Mia madre fermò la macchina proprio davanti all'entrata secondaria (quella che, il giorno della gita, avevamo usato come uscita) intasando la carreggiata.

«Scendi, spicciati» mi disse, sbrigativa.

Obedii, mi trascinai il borsone fuori dalla macchina e la guardai ripartire, certa di vederla tornare a piedi, una volta trovato parcheggio.

Aspettai invano per una mezzora, prima di realizzare che se ne era andata.

Molto incerta sul da farsi, mi caricai il borsone in spalla, entrai dal cancello e discesi per una rampa di scale fino alla biglietteria, una piccola casupola di travertino all'interno della quale un ragazzo con gli occhiali mi fissava sorridente.

«Un biglietto?» mi chiese.

«No... io...» farfugliai, «dovrei raggiungere la villa di Manlio Vopisco per... ecco... »

Il ragazzo, per fortuna, parve afferrare.

«Ah, certamente» rispose. «Nome?»

«Melania Mei».

«Conosci la strada?» mi domandò.

«Mi pare di sì» risposi, incerta, indicando la stradella davanti a me. «Devo passare da qui poi svoltare a sinistra, vero?»

«Se vuoi trovare il rudere sì» rispose. «Se invece, come credo, devi trovare la villa, devi scendere fino alla Grotta delle Sirene e farti il bagno. Tieni, prendi la cartina».

«Il bagno?» chiesi, incredula, afferrando la mappa. «Con questo freddo? E se mi vedesse qualcuno?»

«No, non ti vedrà nessuno. Ah, puoi lasciare qui la valigia. Te la troverai direttamente in camera più tardi».

Per niente convinta, mi diressi lungo il percorso scosceso all'interno del bosco. Facendo attenzione a non inciampare, scivolare, rotolare o incappare in una qualsiasi delle trappole mortali del sentiero, mi lasciai alle spalle la deviazione per il belvedere sulla cascata e poi le stesse rovine della villa. Guardai la mappa: non era la stessa cartina per turisti che avevo consultato quella volta in gita. Era solo una stampa in bianco e nero, ma sembrava una mappa antica, disegnata a mano.

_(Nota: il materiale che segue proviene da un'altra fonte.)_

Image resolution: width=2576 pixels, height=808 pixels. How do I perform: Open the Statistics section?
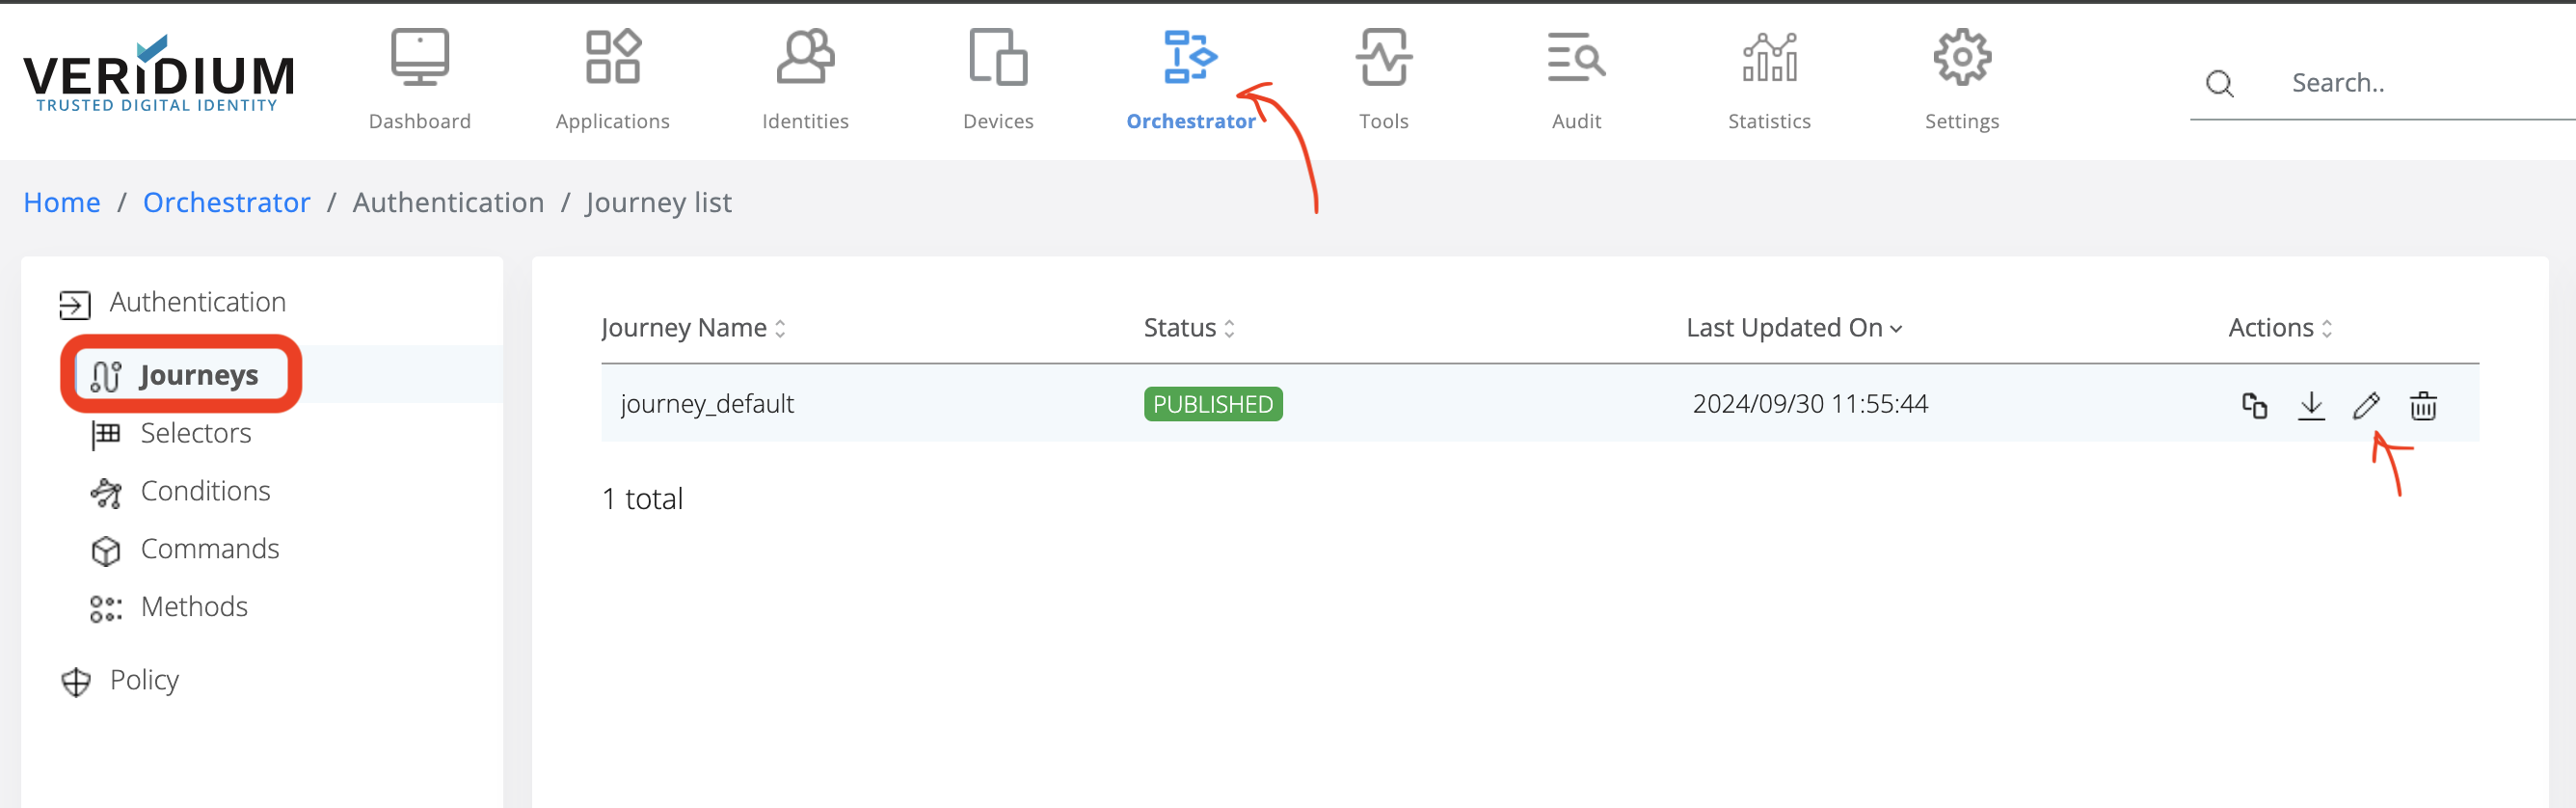(x=1769, y=79)
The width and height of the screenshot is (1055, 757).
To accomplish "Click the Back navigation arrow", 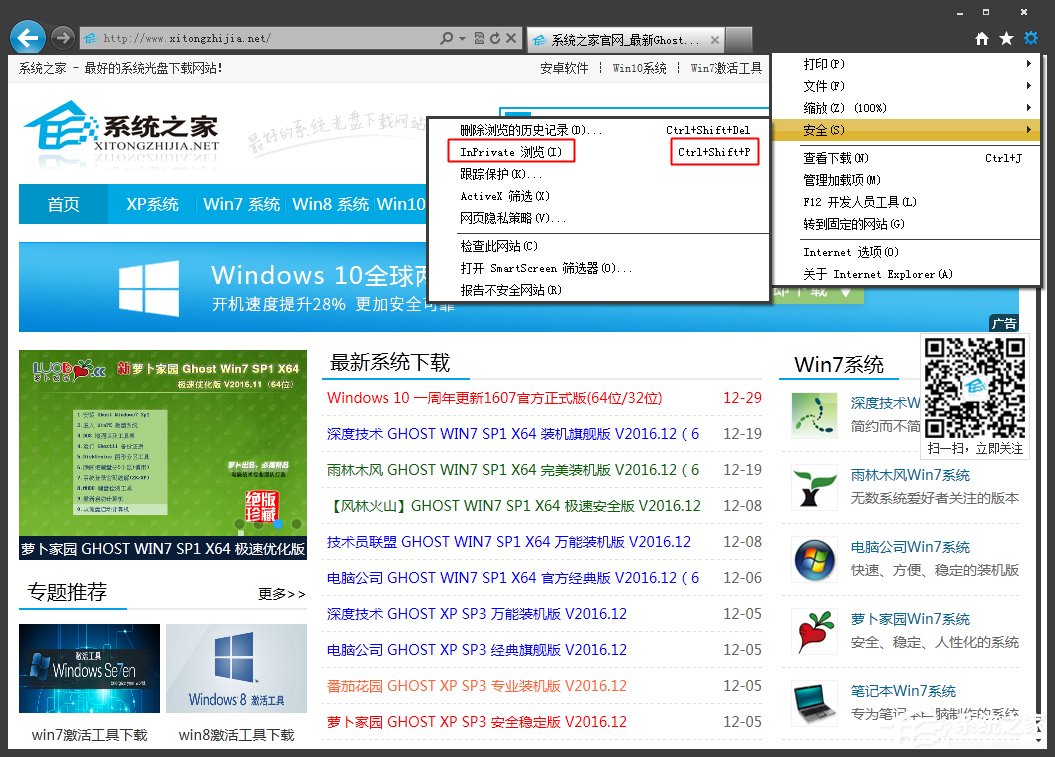I will 27,37.
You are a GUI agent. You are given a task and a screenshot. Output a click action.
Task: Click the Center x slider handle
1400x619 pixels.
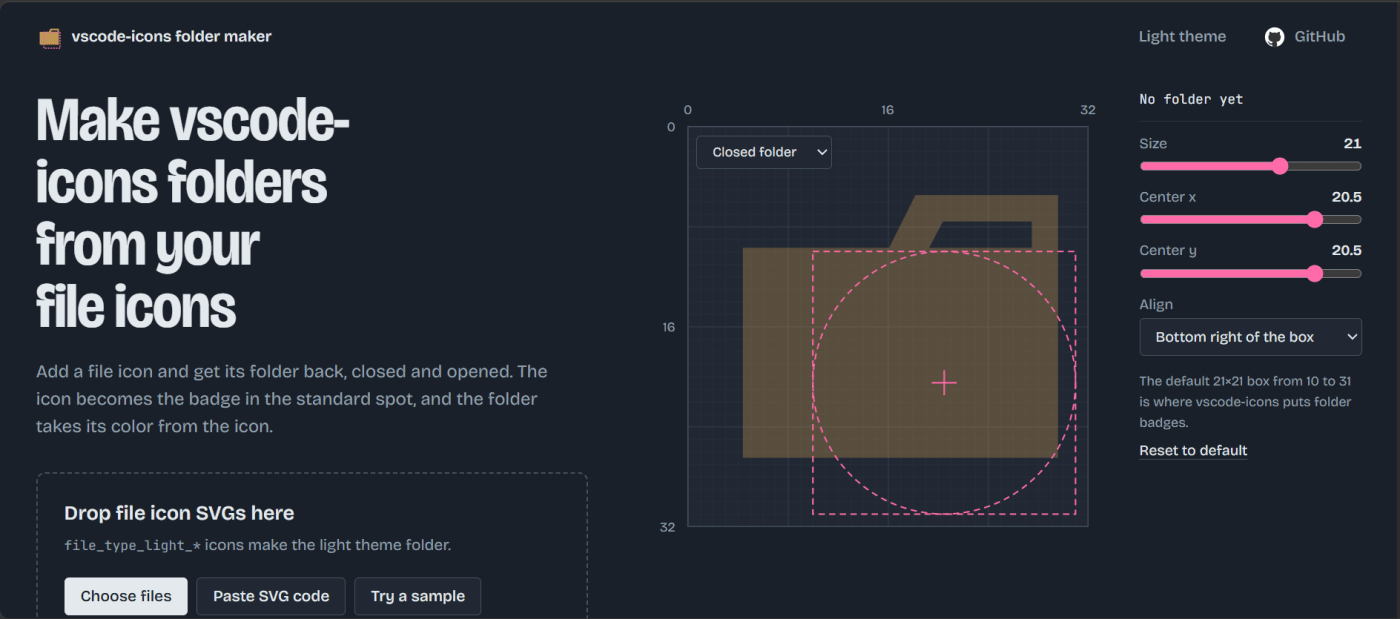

Proseguii, cercando di orientarmi lungo le deviazioni, incrociando qualche turista affannato di tanto in tanto. Raggiunsi la radura, uno spiazzo polveroso tra roccia e vegetazione, immerso nella valle: a guardarsi intorno pareva di trovarsi sul fondo di un pozzo. Individuai la deviazione per la Grotta delle Sirene e la imboccai. Il rumore scrosciante dell'acqua, che accompagnava ogni visitatore per tutta Villa Gregoriana, lungo quella stradina si andava via via intensificando fino a diventare assordante. Discesi il sentiero terroso, poi lungo gli scalini lisci e scivolosi, appoggiandomi malamente prima alle pareti di roccia che costeggiavano tutto il primo tratto della scalinata, poi ad una traballante ringhiera di legno.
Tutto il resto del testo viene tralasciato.